Btw there seems to be a very deliberately asinine attempt to make a couple of absurd claims about RAP having magically gotten listed on the good Lord's List of Bestest Neighborhoods in the World, in order to squelch the credibility of dissenting voices o. This issue.
Take for example, Wayne Woods unfortunate recent debate which he began with an attempted excoriation of myself on the basis of my lack of support for some of his more fanciful claims about the history of the neighborhood.
In fact the claim is actually a simple inclusion on an annual great neighborhoods/ great places list compiled by the American Planning Association.
This list, which already includes forty other neighborhoods and which grows by ten more each year (it was established In 2008) is chosen based on the excellent attributes which reflect the goals and ideals of the American Planning Association. These are goals and ideals which are shared in large part by the founders and board of metrojacksonville, which has also been honored by both the local and state organs of the same association.
Perhaps the passage of a couple of years has allowed the bragging rights to grow into questionably sweeping assumptions on the part of a privileged and powerful few in the community to justify any hare brained scheme on the part of the resident group, no matter how out of sync with the APA recognition they might be.
For example, the neighborhood was included on the list for three reasons which have literally nothing to do with residential decisions or purview.
1. The size and diversity of the architectural stock. No living person is responsible for the diversity of the architectural stock. Preservation groups can take some of the credit for the sheer number of buildings left standing, but they cannot take credit for how many of them were built to begin with.
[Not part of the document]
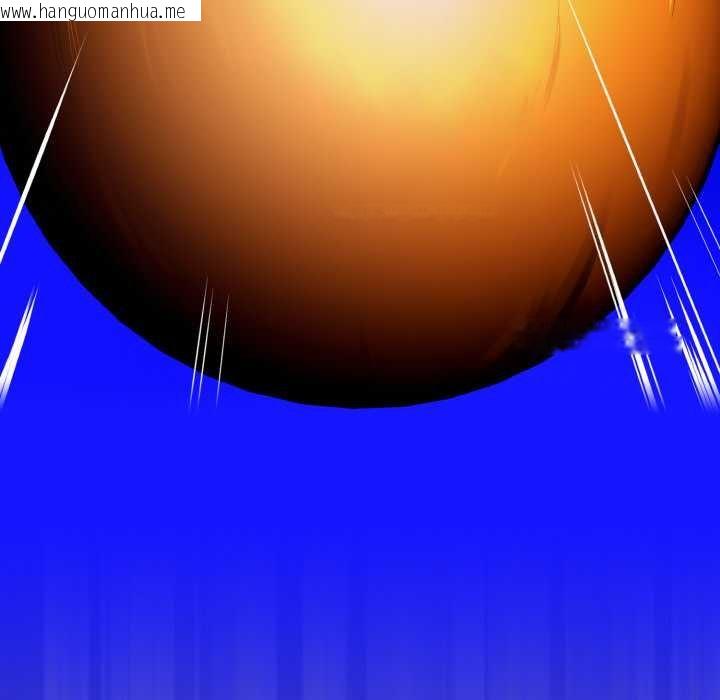The image size is (720, 700).
Task: Click the www.hanguomanhua.me watermark link
Action: (95, 11)
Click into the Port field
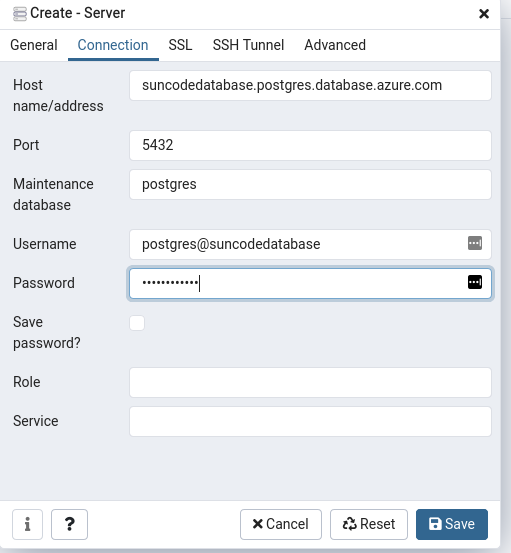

2. The diversity of transportation options--which tragically emphasized the now cancelled riverside trolley buses.
3. The presence of five very distinct commercial districts in the neighborhood.
For anyone who would like to verify this, please refer to the actual website of the American Planning Association:
http://www.planning.org/greatplaces/neighborhoods/2010/From the perspective of the actual blue ribbon panel, the present embarrassing, pro parking lot, pro demolition, anti business contretemps would seem to be, at the very least, counterproductive.
What is it about this neighborhood where any recognition is hijacked and credited to groups besides the actual causes?
This is very similar to the spurious claim that RAP forced Publix to develop a new "historic store design and layout" that the company has gone on to use nationally. This claim turned out to be pure poppycock, on the same level as when Romy tried to tell everyone at the reunion that she had invented Post its.